Article Preview
TopIntroduction
Many large research efforts are currently focused on the problem known as Big Data (Boyd & Crawford, 2012, Michael & Miller, 2013). Issues for this involve effectively utilizing a vast amount of heterogeneous information from a variety of sources (Shekar, et al., 2012). Currently there is a great emphasis on the geophysical data that has a spatial basis or spatial aspects (Overpeck, et al., 2011). Advances in instrumentation and sensors have hugely increased the volume, velocity and variety of remote sensed data. For example the imagery data archived at the NASA EOSDIS (Earth Observing System Data and Information System) exceeds 3 PB (Petabytes) and is generating 5 TB (Terabytes) of data per day. To effectively utilize such volumes of data, data mining techniques are very critical (Vatsavi, et al., 2012). One factor that must be considered in particular is how to deal with the inherent uncertainty involved with the huge amount of such spatial data in databases.

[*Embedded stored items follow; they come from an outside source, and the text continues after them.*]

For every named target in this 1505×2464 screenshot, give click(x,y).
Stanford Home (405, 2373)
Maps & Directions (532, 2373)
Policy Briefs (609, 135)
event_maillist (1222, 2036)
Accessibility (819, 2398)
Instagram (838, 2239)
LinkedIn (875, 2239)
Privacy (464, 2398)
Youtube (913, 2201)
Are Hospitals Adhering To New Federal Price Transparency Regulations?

Data mining or knowledge discovery (Witten, Frank & Hall 2011; Kantardzic, 2011) generally refers to a variety of techniques that have developed in the fields of databases, machine learning (Alpaydin 2004) and pattern recognition (Han and Kamber 2006). The intent is to uncover useful patterns and associations from large databases. For complex data such as that found in spatial databases (Shekar & Chawla 2003) the problem of data discovery is more involved (Lu et al., 1993, Miller & Han 2009).
Spatial data has traditionally been the domain of geography with various forms of maps as the standard representation. With the advent of computerization of maps, geographic information systems (GIS) have come to fore with spatial databases storing the underlying point, line and area structures needed to support GIS (Longley et al., 2010). A major difference between data mining in ordinary relational databases (Elmasri & Navathe 2010) and in spatial databases is that attributes of the neighbors of some object of interest may have an influence on the object and therefore have to be considered as well. The explicit location and extension of spatial objects define implicit relations of spatial neighborhood (such as topological, distance and direction relations), which are used by spatial data mining algorithms (Ester et al., 2000).
Additionally when wish to consider vagueness or uncertainty in the spatial data mining process (Burrough & Frank 1996, Zhang & Goodchild 2002), an additional level of difficulty is added. In this chapter we describe one of the most common data mining approaches, discovery of association rules, for spatial data for which we consider uncertainty in the extraction rules as represented by both fuzzy set and rough set techniques.